**Problem 1:** Output the passage of the Sylvie’s Love review between "The New York" and "of unbuttered toast.", inclusive.
**Problem 2:** According to the Sylvie’s Love review, who directed the film?
**Problem 3:** State whether each statement agrees with the Sylvie’s Love review, answering yes or no and quoting the deciding words: (a) The film is set in New York in the 1960s. (b) Lance Reddick plays a villain in the film. (c) The reviewer knows what the 16 stories are.

Movie Breakdown: Sylvie’s Love (Noah)

Pre-Screening Stance:

Tessa Thompson starring in a film about relationships and jazz in the mid-century America sounds wonderful.

Post-Screening Ramble:

A lot of people argue that there really is only 16 stories for a film. I don’t know what they are, but supposedly (and I fully believe this), if you break down every film to its studs, you’ll always find one of these 16 storylines running through the middle. Sylvie’s Love – directed by Eugene Ashe – is strong evidence to this theory. So much so that as I watched Thompson and her co-star Nnamdi Asomugha fall in love on screen only to be torn apart by the circumstances of their time, I wondered to myself, “Why did anyone ever make this movie?” Not because it’s badly made or badly acted or even terribly written if you’re in for bland comfort, but because it doesn’t do anything of note. It doesn’t use its setting – New York in the 1960s – for anything besides a backdrop. Tessa Thompson’s Sylvie – a woman trying to be more than her station of the time allows her to be – is fine, but her story and her dialogue feel pulled from other movies. It can’t be easy to act interestingly when the growth of your character is so easily predicted. The most interesting parts of the film – Lance Reddick in a rare nice guy role – are sidelined, used as formulaic plot devices when the film needs to do whatever it is that’s next. I recently read the term “ambient television” – content created solely to be placed in the background – and maybe, Sylvie’s Love could be this – a slightly pleasant bit of film and sound to have streaming in a window on your computer. Even then though, you might forget it’s even on.

One Last Thought:

The New York City shown in this film feels like a New York City filmed during a pandemic. There’s no one on the streets. There’s rarely a car driving or construction happening. It isn’t a New York that has ever existed. And it makes you think, maybe this film was supposed to be a fable, or like a musical, but all of the magic and music was chopped out and instead we’re left with this bland piece of unbuttered toast.

**Data provided:**
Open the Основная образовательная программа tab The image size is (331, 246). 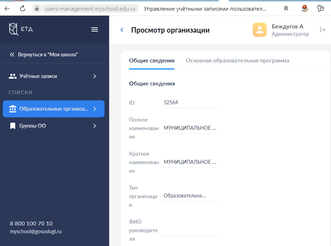click(237, 61)
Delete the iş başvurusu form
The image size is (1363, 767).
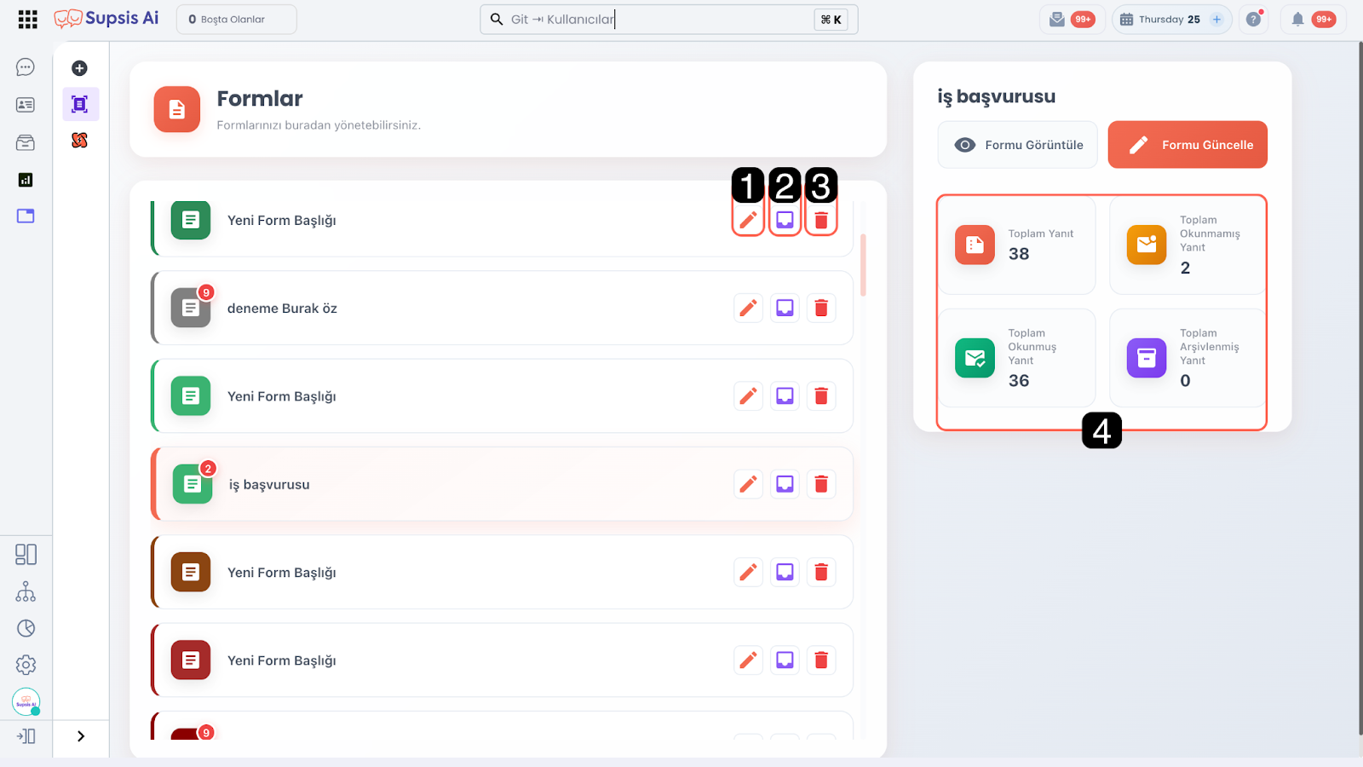(821, 484)
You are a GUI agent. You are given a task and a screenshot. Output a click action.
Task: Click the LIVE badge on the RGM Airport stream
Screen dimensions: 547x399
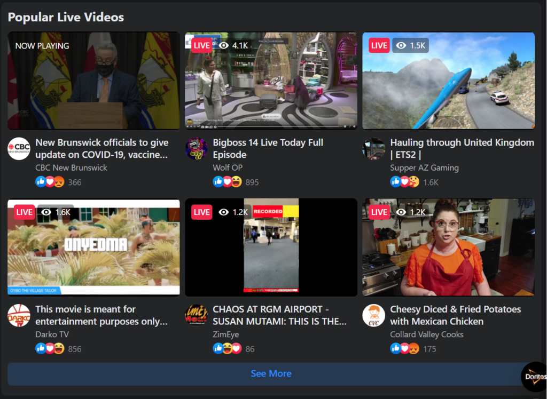pos(201,212)
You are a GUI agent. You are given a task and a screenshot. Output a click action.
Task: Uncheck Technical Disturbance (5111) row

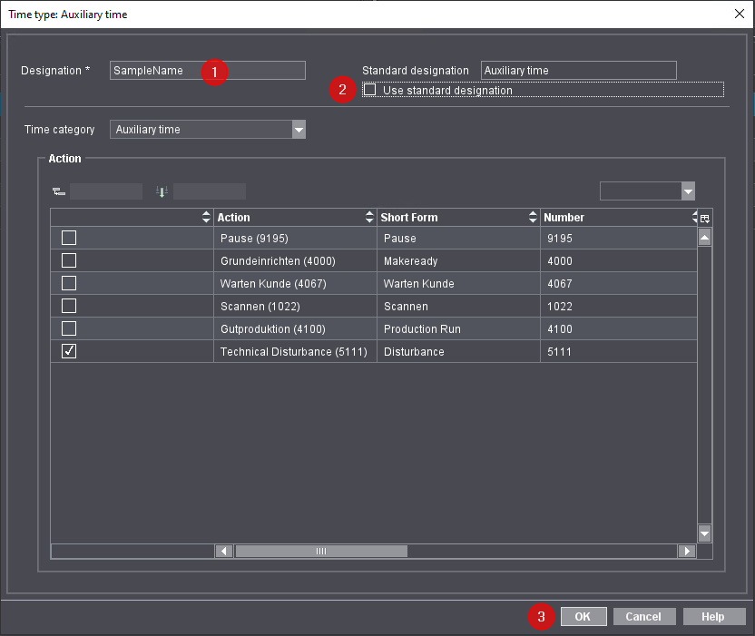(x=68, y=350)
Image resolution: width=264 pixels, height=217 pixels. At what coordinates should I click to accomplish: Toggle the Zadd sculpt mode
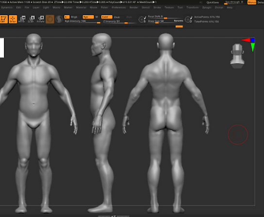pyautogui.click(x=107, y=17)
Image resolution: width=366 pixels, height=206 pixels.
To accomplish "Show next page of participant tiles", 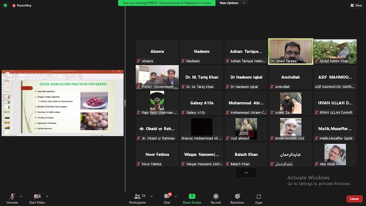I will tap(246, 173).
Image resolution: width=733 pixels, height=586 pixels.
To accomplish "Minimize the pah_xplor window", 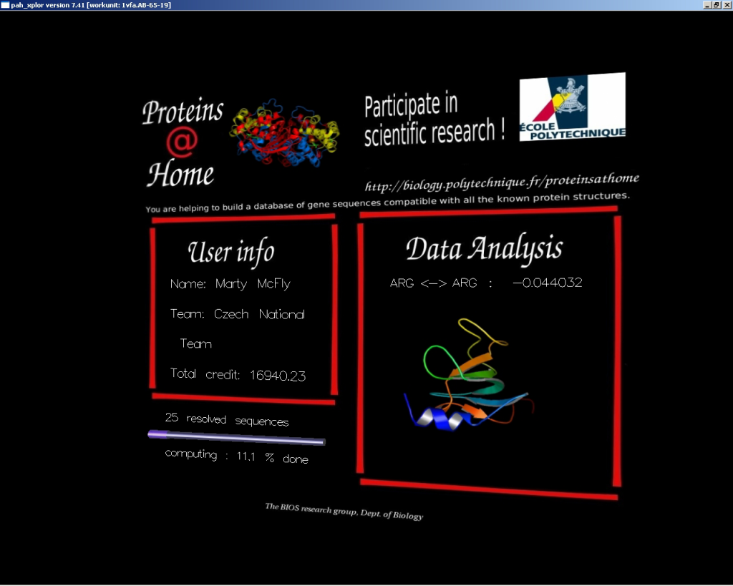I will click(707, 4).
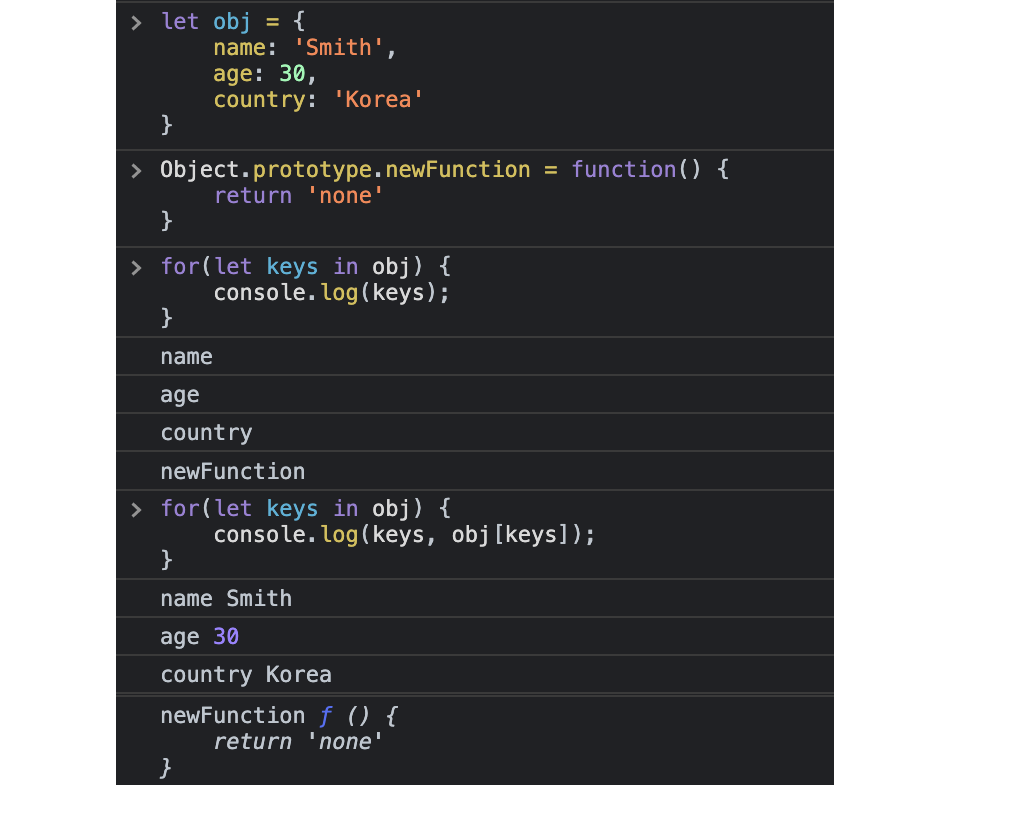The width and height of the screenshot is (1023, 821).
Task: Click the prompt chevron beside the second for-in loop
Action: point(135,508)
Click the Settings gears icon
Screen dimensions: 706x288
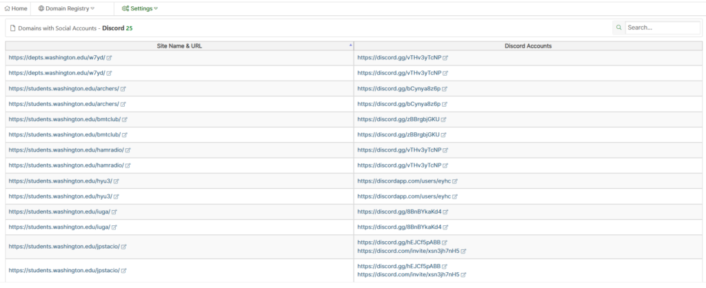coord(125,8)
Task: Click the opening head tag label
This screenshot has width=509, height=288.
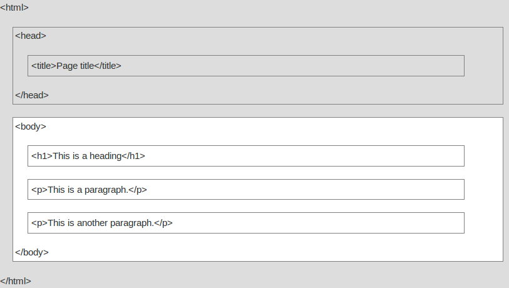Action: pyautogui.click(x=31, y=36)
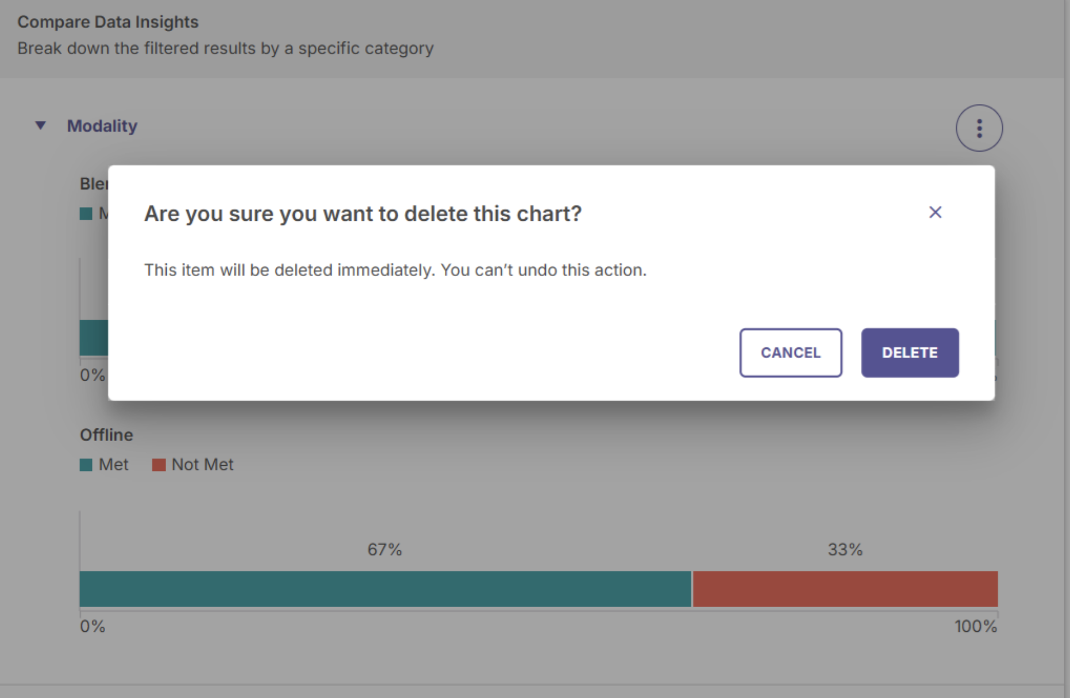Click the Not Met legend label

tap(202, 465)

**Answer area 1:**
The New York City shown in this film feels like a New York City filmed during a pandemic. There’s no one on the streets. There’s rarely a car driving or construction happening. It isn’t a New York that has ever existed. And it makes you think, maybe this film was supposed to be a fable, or like a musical, but all of the magic and music was chopped out and instead we’re left with this bland piece of unbuttered toast.

**Answer area 2:** Eugene Ashe

**Answer area 3:**
(a) Yes: "New York in the 1960s"
(b) No: "Lance Reddick in a rare nice guy role"
(c) No: "I don’t know what they are"